890 earned 50 total points
ID: 1115779
It depends on the size of your original picture.  If you reduce it too small of cause all the detail (very small) will be lost.  Like from a 900 X 800 pixel picture to a 300 X 200.  The best thing to do is try to decrease the pixel differences.

For larger, full screen graphics do not go over 600 pixel wide in the www, there's no such thing as best size it depends on what do you use it for.  If you are concert about download time the smaller is best.  For best look try 256 color, 180 ppi.

Expert Comment

ID: 1115780

Typically, web graphics are created with 72dpi as most browsers cannot get better resolution than that (sad but true).  Line drawings and the like are better suited to a GIF format.  Photographs and complex images perform better as JPG files as they use millions of colors.  I would suggest that you try to "save a copy" of your image in many different GIF and JPG settings to see which gives you the best quality and file size.

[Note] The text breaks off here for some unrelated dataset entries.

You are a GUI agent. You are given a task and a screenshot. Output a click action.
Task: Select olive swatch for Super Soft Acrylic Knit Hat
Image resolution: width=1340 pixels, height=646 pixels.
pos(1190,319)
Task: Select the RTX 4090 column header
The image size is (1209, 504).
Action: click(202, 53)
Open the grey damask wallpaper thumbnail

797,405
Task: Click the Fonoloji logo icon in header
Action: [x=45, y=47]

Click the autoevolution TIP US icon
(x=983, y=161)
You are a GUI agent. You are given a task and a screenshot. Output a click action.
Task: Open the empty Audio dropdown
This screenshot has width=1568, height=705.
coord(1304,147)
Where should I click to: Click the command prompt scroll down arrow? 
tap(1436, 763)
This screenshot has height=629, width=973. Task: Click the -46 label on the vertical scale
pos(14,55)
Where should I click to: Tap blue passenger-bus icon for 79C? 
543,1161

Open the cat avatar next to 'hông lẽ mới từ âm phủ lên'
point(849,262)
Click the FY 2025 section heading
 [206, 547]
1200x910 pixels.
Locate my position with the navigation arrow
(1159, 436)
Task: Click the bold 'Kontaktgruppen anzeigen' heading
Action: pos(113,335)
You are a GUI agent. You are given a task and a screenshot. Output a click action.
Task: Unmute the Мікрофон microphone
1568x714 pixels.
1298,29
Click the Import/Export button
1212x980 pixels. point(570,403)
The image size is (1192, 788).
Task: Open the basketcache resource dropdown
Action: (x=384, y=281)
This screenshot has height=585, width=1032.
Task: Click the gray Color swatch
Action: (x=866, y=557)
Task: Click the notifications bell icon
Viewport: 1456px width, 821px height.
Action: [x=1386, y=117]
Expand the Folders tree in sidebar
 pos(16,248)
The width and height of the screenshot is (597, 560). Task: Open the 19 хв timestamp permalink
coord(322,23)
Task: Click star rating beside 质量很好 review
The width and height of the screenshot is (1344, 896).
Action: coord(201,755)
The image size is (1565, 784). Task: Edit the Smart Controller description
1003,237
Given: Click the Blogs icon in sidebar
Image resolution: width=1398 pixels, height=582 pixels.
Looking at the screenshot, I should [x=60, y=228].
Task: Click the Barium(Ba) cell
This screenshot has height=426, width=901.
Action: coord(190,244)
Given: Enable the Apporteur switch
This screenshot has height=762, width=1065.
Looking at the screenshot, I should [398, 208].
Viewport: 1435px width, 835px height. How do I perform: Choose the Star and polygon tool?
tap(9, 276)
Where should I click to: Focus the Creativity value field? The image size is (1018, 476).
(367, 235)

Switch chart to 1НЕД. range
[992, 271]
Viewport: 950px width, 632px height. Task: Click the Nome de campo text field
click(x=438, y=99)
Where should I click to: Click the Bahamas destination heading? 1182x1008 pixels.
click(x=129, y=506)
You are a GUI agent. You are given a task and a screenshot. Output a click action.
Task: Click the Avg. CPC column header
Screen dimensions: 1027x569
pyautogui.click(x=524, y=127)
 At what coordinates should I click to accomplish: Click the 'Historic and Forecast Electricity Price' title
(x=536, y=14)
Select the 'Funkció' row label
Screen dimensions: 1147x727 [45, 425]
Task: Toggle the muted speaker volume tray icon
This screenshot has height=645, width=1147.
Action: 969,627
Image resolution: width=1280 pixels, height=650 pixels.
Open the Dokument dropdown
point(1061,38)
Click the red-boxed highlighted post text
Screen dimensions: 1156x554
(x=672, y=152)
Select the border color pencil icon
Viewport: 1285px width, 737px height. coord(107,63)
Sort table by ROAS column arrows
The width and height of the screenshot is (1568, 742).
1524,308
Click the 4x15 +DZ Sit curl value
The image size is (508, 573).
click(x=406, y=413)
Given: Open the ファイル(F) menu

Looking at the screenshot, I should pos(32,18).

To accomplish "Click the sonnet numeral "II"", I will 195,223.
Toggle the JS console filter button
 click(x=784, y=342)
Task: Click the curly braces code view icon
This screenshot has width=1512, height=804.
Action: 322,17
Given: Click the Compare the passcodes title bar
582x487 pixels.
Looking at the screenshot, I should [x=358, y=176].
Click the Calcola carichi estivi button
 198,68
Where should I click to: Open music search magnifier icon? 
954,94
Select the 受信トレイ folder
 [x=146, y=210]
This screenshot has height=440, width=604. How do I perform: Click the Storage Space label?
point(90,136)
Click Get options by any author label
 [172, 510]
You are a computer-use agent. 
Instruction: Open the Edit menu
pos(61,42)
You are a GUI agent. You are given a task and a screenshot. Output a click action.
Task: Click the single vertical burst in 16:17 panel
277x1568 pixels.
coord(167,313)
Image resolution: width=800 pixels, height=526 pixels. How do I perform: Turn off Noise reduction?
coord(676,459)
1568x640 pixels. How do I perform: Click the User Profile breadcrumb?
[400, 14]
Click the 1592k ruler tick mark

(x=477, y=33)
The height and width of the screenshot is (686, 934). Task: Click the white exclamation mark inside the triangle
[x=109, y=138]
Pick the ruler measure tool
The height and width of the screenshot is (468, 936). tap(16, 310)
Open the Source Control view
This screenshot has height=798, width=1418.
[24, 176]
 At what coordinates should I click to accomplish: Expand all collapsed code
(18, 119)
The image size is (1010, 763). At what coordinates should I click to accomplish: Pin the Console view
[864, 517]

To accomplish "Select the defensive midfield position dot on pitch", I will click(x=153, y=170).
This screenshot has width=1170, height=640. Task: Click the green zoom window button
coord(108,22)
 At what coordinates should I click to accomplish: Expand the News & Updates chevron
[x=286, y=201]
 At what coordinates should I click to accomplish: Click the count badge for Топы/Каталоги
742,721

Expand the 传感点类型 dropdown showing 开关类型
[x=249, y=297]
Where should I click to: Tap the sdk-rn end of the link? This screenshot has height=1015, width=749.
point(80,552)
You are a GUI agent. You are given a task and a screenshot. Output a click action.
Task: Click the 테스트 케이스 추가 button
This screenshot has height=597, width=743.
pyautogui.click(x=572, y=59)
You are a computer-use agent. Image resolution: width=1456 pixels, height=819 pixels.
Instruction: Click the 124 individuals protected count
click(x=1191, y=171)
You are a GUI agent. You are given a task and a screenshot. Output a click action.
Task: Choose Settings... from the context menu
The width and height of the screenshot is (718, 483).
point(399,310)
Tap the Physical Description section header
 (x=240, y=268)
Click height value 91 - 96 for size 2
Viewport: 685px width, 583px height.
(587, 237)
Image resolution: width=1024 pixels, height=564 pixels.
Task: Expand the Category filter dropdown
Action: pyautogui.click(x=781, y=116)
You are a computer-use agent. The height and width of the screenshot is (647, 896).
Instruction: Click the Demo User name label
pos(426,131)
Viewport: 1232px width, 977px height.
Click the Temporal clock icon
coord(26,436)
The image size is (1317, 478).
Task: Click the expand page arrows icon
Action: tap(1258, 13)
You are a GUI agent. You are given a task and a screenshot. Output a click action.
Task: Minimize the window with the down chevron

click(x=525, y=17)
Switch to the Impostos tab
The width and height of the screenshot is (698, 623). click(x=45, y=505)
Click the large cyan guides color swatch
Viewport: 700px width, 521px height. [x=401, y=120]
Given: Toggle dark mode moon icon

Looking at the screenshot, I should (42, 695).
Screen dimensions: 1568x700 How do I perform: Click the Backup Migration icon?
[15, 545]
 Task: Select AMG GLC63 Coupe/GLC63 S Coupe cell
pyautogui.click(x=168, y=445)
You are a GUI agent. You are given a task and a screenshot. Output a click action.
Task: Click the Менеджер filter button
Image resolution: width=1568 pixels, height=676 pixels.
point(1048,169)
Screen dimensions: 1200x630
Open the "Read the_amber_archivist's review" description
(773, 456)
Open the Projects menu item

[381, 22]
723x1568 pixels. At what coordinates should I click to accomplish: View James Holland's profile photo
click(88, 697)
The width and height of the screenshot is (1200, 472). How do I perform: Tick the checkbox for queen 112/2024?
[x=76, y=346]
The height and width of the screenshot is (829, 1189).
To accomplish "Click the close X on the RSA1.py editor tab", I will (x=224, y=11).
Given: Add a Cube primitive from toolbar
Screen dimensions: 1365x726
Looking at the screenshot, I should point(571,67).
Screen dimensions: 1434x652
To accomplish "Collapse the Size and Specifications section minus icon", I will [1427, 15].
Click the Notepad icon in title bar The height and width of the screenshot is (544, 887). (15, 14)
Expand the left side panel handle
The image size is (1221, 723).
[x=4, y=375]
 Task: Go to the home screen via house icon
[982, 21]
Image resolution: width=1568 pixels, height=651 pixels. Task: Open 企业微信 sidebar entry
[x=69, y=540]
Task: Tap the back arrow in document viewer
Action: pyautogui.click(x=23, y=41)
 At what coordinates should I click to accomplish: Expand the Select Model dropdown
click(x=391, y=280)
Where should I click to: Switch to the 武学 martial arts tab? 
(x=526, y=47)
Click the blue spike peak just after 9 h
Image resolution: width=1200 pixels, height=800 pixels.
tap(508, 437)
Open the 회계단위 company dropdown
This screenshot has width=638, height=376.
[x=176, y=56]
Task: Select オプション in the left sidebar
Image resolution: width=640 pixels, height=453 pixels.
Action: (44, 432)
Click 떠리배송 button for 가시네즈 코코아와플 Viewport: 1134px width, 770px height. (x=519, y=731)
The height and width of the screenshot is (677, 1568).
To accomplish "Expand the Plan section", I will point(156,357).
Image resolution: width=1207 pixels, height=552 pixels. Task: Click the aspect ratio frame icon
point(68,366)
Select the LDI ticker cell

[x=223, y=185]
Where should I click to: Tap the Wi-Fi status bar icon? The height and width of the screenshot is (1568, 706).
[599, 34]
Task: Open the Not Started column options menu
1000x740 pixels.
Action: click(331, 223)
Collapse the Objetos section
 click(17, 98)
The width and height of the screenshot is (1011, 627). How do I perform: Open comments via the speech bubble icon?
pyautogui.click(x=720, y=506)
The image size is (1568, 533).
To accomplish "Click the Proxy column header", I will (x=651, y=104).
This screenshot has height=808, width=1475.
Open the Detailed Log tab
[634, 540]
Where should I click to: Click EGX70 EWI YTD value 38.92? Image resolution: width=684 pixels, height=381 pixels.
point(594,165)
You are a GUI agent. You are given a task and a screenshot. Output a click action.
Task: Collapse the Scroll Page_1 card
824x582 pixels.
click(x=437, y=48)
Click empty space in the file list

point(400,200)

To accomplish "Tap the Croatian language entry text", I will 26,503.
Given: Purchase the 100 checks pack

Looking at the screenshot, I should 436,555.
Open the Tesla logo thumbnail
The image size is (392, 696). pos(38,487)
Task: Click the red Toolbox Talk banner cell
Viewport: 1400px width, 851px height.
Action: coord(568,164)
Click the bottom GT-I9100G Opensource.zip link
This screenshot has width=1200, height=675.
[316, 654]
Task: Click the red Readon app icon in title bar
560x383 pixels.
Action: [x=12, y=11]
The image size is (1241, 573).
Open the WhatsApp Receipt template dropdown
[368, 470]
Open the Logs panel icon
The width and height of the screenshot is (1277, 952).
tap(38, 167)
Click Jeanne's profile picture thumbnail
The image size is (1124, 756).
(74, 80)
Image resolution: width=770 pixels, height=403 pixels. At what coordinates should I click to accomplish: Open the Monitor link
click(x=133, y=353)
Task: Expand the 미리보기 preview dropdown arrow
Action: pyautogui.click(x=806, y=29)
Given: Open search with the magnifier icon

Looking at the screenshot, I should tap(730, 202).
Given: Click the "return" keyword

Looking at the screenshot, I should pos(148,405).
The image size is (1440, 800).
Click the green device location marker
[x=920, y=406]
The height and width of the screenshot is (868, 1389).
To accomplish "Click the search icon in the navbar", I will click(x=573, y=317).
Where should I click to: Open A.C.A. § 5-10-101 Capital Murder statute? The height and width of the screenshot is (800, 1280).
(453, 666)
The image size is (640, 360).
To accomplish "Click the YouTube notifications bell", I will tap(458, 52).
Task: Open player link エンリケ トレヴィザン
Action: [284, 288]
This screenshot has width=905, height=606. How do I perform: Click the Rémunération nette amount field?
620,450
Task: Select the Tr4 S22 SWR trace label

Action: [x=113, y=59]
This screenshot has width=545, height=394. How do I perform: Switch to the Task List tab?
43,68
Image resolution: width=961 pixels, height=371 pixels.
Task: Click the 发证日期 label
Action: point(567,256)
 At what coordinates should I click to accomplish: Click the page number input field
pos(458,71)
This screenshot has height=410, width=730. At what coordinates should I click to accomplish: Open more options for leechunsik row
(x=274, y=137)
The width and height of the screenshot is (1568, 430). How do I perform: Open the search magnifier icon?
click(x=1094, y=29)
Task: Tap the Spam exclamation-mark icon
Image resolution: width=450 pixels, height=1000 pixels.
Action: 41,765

I will attempt to walk through the steps for you but you are welcome to e-mail me ( a hard copy of your graphic and I will compress it and explain how I did it.  Unfortunately, I only have PS3.0.  If my instructions below don't quite match with 4.0's interface, I apologize.  

For GIF files:
With the image open and active, Click Mode->Indexed Color
A dialogue box will open with various options.  First, make sure that the "Palette" option is set to Adaptive and "Dithering" is set to None.  At this point you need to change the "Resolution".  I like to start with a low bit per pixel ratio  and work my way up if necessary but others like to work down - personal preference.  I would start with around 4 bits per pixel and press OK.  If you have lost too much detail, Undo and use a higher bit per pixel ratio.  However, if the image looks good with no loss of quality you can Undo and try to use a lower bit per pixel to acheive a smaller file size.  Once you have found the perfect ratios for an image, and before saving the image, click Mode->RGB Color to go back into RGB Mode.  Then click Mode->Indexed Color again but change the "Palette" options to Exact and click OK.  Then you can save as a GIF(or export as a GIF if you have the Gif89a export plugin).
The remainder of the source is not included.